MATERIALS PROVIDED:
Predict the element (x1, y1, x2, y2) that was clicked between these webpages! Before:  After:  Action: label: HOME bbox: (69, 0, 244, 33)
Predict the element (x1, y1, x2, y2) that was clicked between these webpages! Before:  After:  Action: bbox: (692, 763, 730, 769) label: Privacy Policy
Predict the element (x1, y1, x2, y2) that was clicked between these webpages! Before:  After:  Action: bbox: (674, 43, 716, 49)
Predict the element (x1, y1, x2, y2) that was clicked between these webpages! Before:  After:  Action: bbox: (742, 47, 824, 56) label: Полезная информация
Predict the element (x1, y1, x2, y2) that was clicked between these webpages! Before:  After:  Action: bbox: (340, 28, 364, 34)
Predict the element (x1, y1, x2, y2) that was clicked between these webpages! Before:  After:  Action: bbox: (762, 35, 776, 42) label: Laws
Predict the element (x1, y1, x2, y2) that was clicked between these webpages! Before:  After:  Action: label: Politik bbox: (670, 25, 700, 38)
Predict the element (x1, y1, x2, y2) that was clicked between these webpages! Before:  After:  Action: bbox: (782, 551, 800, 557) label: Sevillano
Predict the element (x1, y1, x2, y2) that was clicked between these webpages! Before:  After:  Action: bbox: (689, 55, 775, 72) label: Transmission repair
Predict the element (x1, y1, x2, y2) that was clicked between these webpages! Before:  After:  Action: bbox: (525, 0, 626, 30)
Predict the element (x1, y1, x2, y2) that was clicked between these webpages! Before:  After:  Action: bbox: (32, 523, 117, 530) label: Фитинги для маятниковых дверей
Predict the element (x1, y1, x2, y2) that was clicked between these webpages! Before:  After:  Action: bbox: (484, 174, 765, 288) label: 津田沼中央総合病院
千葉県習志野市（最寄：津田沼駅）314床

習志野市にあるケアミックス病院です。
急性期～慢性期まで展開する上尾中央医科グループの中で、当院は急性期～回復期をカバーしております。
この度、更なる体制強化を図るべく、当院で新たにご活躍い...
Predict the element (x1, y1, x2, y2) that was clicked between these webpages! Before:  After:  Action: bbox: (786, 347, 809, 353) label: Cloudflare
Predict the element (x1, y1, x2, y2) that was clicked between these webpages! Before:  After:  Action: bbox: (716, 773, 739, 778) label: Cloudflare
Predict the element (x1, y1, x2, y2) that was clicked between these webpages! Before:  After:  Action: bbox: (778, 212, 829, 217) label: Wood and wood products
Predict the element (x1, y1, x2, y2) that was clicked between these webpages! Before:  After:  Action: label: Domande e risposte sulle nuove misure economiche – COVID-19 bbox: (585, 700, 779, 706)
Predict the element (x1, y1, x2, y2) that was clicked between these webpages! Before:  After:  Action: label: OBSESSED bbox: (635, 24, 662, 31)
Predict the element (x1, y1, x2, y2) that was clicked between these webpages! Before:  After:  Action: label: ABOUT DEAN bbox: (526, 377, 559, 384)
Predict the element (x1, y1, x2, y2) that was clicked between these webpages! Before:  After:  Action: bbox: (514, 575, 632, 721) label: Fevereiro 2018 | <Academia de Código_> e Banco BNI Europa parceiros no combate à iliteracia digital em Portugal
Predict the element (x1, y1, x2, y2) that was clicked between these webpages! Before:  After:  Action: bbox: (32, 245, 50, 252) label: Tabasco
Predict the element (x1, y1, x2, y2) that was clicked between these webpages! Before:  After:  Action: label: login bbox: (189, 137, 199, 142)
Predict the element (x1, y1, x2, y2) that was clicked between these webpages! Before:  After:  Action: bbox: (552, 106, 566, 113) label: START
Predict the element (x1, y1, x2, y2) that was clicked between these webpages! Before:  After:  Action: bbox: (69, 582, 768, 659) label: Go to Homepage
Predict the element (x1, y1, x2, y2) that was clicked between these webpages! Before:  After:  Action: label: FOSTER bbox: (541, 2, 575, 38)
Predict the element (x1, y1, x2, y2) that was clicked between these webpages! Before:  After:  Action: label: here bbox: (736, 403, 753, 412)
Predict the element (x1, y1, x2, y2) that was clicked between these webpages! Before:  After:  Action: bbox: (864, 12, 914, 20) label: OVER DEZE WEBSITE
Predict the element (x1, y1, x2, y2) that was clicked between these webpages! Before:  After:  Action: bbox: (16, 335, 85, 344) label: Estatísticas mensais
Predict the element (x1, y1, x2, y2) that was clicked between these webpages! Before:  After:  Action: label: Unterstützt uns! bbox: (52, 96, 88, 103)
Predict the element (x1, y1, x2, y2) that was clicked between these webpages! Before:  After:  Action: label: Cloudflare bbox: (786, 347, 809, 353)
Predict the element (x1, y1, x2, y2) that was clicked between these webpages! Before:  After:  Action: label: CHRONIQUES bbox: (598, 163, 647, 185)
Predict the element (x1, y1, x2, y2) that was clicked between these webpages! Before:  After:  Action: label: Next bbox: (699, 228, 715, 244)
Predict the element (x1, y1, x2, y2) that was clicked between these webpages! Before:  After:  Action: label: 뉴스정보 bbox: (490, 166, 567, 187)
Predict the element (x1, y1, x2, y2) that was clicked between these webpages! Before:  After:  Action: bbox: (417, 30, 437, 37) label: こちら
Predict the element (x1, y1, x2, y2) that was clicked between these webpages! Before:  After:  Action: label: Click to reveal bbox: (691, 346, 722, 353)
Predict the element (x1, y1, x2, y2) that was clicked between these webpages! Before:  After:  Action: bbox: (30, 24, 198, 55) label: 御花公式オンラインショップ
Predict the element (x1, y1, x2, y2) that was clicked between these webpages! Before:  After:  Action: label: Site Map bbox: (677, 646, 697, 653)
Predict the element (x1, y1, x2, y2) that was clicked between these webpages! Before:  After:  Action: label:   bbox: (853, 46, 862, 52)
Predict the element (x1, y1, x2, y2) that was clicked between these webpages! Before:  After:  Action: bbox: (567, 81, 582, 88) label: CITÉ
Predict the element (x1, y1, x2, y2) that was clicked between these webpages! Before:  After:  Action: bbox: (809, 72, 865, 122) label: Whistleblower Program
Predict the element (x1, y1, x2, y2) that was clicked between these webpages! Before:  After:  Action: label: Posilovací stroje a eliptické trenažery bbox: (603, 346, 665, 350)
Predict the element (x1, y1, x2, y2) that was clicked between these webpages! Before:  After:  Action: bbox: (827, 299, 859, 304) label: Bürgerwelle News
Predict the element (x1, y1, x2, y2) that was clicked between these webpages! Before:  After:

WHAT NEEDS TO BE DONE: Rewrite all of the entries above, swapping "webpages" for "web pages" and leaving everything else unchanged.

OUTPUT OF THE TASK:
Predict the element (x1, y1, x2, y2) that was clicked between these web pages! Before:  After:  Action: label: HOME bbox: (69, 0, 244, 33)
Predict the element (x1, y1, x2, y2) that was clicked between these web pages! Before:  After:  Action: bbox: (692, 763, 730, 769) label: Privacy Policy
Predict the element (x1, y1, x2, y2) that was clicked between these web pages! Before:  After:  Action: bbox: (674, 43, 716, 49)
Predict the element (x1, y1, x2, y2) that was clicked between these web pages! Before:  After:  Action: bbox: (742, 47, 824, 56) label: Полезная информация
Predict the element (x1, y1, x2, y2) that was clicked between these web pages! Before:  After:  Action: bbox: (340, 28, 364, 34)
Predict the element (x1, y1, x2, y2) that was clicked between these web pages! Before:  After:  Action: bbox: (762, 35, 776, 42) label: Laws
Predict the element (x1, y1, x2, y2) that was clicked between these web pages! Before:  After:  Action: label: Politik bbox: (670, 25, 700, 38)
Predict the element (x1, y1, x2, y2) that was clicked between these web pages! Before:  After:  Action: bbox: (782, 551, 800, 557) label: Sevillano
Predict the element (x1, y1, x2, y2) that was clicked between these web pages! Before:  After:  Action: bbox: (689, 55, 775, 72) label: Transmission repair
Predict the element (x1, y1, x2, y2) that was clicked between these web pages! Before:  After:  Action: bbox: (525, 0, 626, 30)
Predict the element (x1, y1, x2, y2) that was clicked between these web pages! Before:  After:  Action: bbox: (32, 523, 117, 530) label: Фитинги для маятниковых дверей
Predict the element (x1, y1, x2, y2) that was clicked between these web pages! Before:  After:  Action: bbox: (484, 174, 765, 288) label: 津田沼中央総合病院
千葉県習志野市（最寄：津田沼駅）314床

習志野市にあるケアミックス病院です。
急性期～慢性期まで展開する上尾中央医科グループの中で、当院は急性期～回復期をカバーしております。
この度、更なる体制強化を図るべく、当院で新たにご活躍い...
Predict the element (x1, y1, x2, y2) that was clicked between these web pages! Before:  After:  Action: bbox: (786, 347, 809, 353) label: Cloudflare
Predict the element (x1, y1, x2, y2) that was clicked between these web pages! Before:  After:  Action: bbox: (716, 773, 739, 778) label: Cloudflare
Predict the element (x1, y1, x2, y2) that was clicked between these web pages! Before:  After:  Action: bbox: (778, 212, 829, 217) label: Wood and wood products
Predict the element (x1, y1, x2, y2) that was clicked between these web pages! Before:  After:  Action: label: Domande e risposte sulle nuove misure economiche – COVID-19 bbox: (585, 700, 779, 706)
Predict the element (x1, y1, x2, y2) that was clicked between these web pages! Before:  After:  Action: label: OBSESSED bbox: (635, 24, 662, 31)
Predict the element (x1, y1, x2, y2) that was clicked between these web pages! Before:  After:  Action: label: ABOUT DEAN bbox: (526, 377, 559, 384)
Predict the element (x1, y1, x2, y2) that was clicked between these web pages! Before:  After:  Action: bbox: (514, 575, 632, 721) label: Fevereiro 2018 | <Academia de Código_> e Banco BNI Europa parceiros no combate à iliteracia digital em Portugal
Predict the element (x1, y1, x2, y2) that was clicked between these web pages! Before:  After:  Action: bbox: (32, 245, 50, 252) label: Tabasco
Predict the element (x1, y1, x2, y2) that was clicked between these web pages! Before:  After:  Action: label: login bbox: (189, 137, 199, 142)
Predict the element (x1, y1, x2, y2) that was clicked between these web pages! Before:  After:  Action: bbox: (552, 106, 566, 113) label: START
Predict the element (x1, y1, x2, y2) that was clicked between these web pages! Before:  After:  Action: bbox: (69, 582, 768, 659) label: Go to Homepage
Predict the element (x1, y1, x2, y2) that was clicked between these web pages! Before:  After:  Action: label: FOSTER bbox: (541, 2, 575, 38)
Predict the element (x1, y1, x2, y2) that was clicked between these web pages! Before:  After:  Action: label: here bbox: (736, 403, 753, 412)
Predict the element (x1, y1, x2, y2) that was clicked between these web pages! Before:  After:  Action: bbox: (864, 12, 914, 20) label: OVER DEZE WEBSITE
Predict the element (x1, y1, x2, y2) that was clicked between these web pages! Before:  After:  Action: bbox: (16, 335, 85, 344) label: Estatísticas mensais
Predict the element (x1, y1, x2, y2) that was clicked between these web pages! Before:  After:  Action: label: Unterstützt uns! bbox: (52, 96, 88, 103)
Predict the element (x1, y1, x2, y2) that was clicked between these web pages! Before:  After:  Action: label: Cloudflare bbox: (786, 347, 809, 353)
Predict the element (x1, y1, x2, y2) that was clicked between these web pages! Before:  After:  Action: label: CHRONIQUES bbox: (598, 163, 647, 185)
Predict the element (x1, y1, x2, y2) that was clicked between these web pages! Before:  After:  Action: label: Next bbox: (699, 228, 715, 244)
Predict the element (x1, y1, x2, y2) that was clicked between these web pages! Before:  After:  Action: label: 뉴스정보 bbox: (490, 166, 567, 187)
Predict the element (x1, y1, x2, y2) that was clicked between these web pages! Before:  After:  Action: bbox: (417, 30, 437, 37) label: こちら
Predict the element (x1, y1, x2, y2) that was clicked between these web pages! Before:  After:  Action: label: Click to reveal bbox: (691, 346, 722, 353)
Predict the element (x1, y1, x2, y2) that was clicked between these web pages! Before:  After:  Action: bbox: (30, 24, 198, 55) label: 御花公式オンラインショップ
Predict the element (x1, y1, x2, y2) that was clicked between these web pages! Before:  After:  Action: label: Site Map bbox: (677, 646, 697, 653)
Predict the element (x1, y1, x2, y2) that was clicked between these web pages! Before:  After:  Action: label:   bbox: (853, 46, 862, 52)
Predict the element (x1, y1, x2, y2) that was clicked between these web pages! Before:  After:  Action: bbox: (567, 81, 582, 88) label: CITÉ
Predict the element (x1, y1, x2, y2) that was clicked between these web pages! Before:  After:  Action: bbox: (809, 72, 865, 122) label: Whistleblower Program
Predict the element (x1, y1, x2, y2) that was clicked between these web pages! Before:  After:  Action: label: Posilovací stroje a eliptické trenažery bbox: (603, 346, 665, 350)
Predict the element (x1, y1, x2, y2) that was clicked between these web pages! Before:  After:  Action: bbox: (827, 299, 859, 304) label: Bürgerwelle News
Predict the element (x1, y1, x2, y2) that was clicked between these web pages! Before:  After:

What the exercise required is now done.